Data provided:
+++
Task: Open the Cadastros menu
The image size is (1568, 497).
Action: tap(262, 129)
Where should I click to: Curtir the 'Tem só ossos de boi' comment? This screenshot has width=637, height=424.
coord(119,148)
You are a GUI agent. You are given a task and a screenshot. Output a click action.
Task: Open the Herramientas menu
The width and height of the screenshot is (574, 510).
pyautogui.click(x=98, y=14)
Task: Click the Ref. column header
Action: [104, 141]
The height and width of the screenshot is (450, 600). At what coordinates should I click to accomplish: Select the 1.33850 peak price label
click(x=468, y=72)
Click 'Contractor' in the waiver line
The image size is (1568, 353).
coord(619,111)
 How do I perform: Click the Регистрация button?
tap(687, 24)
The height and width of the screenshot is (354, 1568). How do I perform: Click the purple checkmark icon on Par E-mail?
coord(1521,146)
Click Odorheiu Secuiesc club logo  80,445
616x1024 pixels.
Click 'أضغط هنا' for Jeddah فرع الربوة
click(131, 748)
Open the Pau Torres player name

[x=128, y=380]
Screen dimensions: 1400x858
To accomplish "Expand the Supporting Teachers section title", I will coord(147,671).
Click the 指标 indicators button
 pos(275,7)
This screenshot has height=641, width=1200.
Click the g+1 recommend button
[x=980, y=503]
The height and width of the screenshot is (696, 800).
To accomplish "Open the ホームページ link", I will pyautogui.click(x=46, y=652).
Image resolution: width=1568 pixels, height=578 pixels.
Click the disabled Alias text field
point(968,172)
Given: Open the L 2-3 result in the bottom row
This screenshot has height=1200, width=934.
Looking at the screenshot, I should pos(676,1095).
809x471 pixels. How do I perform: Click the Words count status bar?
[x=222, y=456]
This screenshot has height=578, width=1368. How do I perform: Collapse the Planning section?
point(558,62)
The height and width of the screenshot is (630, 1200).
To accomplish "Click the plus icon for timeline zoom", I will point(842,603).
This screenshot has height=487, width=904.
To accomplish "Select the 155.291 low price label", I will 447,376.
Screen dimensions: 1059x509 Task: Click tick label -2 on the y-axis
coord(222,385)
+++
Repeat each record exactly. Omit nothing.

Exercise result:
Task: Open the Cadastros menu
The image size is (1568, 497).
Action: tap(262, 129)
Where should I click to: Curtir the 'Tem só ossos de boi' comment? This screenshot has width=637, height=424.
coord(119,148)
You are a GUI agent. You are given a task and a screenshot. Output a click action.
Task: Open the Herramientas menu
The width and height of the screenshot is (574, 510).
pyautogui.click(x=98, y=14)
Task: Click the Ref. column header
Action: [104, 141]
The height and width of the screenshot is (450, 600). At what coordinates should I click to accomplish: Select the 1.33850 peak price label
click(x=468, y=72)
Click 'Contractor' in the waiver line
The image size is (1568, 353).
coord(619,111)
 How do I perform: Click the Регистрация button?
tap(687, 24)
The height and width of the screenshot is (354, 1568). How do I perform: Click the purple checkmark icon on Par E-mail?
coord(1521,146)
Click Odorheiu Secuiesc club logo  80,445
616x1024 pixels.
Click 'أضغط هنا' for Jeddah فرع الربوة
click(131, 748)
Open the Pau Torres player name

[x=128, y=380]
Screen dimensions: 1400x858
To accomplish "Expand the Supporting Teachers section title", I will coord(147,671).
Click the 指标 indicators button
 pos(275,7)
This screenshot has height=641, width=1200.
Click the g+1 recommend button
[x=980, y=503]
The height and width of the screenshot is (696, 800).
To accomplish "Open the ホームページ link", I will pyautogui.click(x=46, y=652).
Image resolution: width=1568 pixels, height=578 pixels.
Click the disabled Alias text field
point(968,172)
Given: Open the L 2-3 result in the bottom row
This screenshot has height=1200, width=934.
Looking at the screenshot, I should pos(676,1095).
809x471 pixels. How do I perform: Click the Words count status bar?
[x=222, y=456]
This screenshot has height=578, width=1368. How do I perform: Collapse the Planning section?
point(558,62)
The height and width of the screenshot is (630, 1200).
To accomplish "Click the plus icon for timeline zoom", I will point(842,603).
This screenshot has height=487, width=904.
To accomplish "Select the 155.291 low price label", I will 447,376.
Screen dimensions: 1059x509 Task: Click tick label -2 on the y-axis
coord(222,385)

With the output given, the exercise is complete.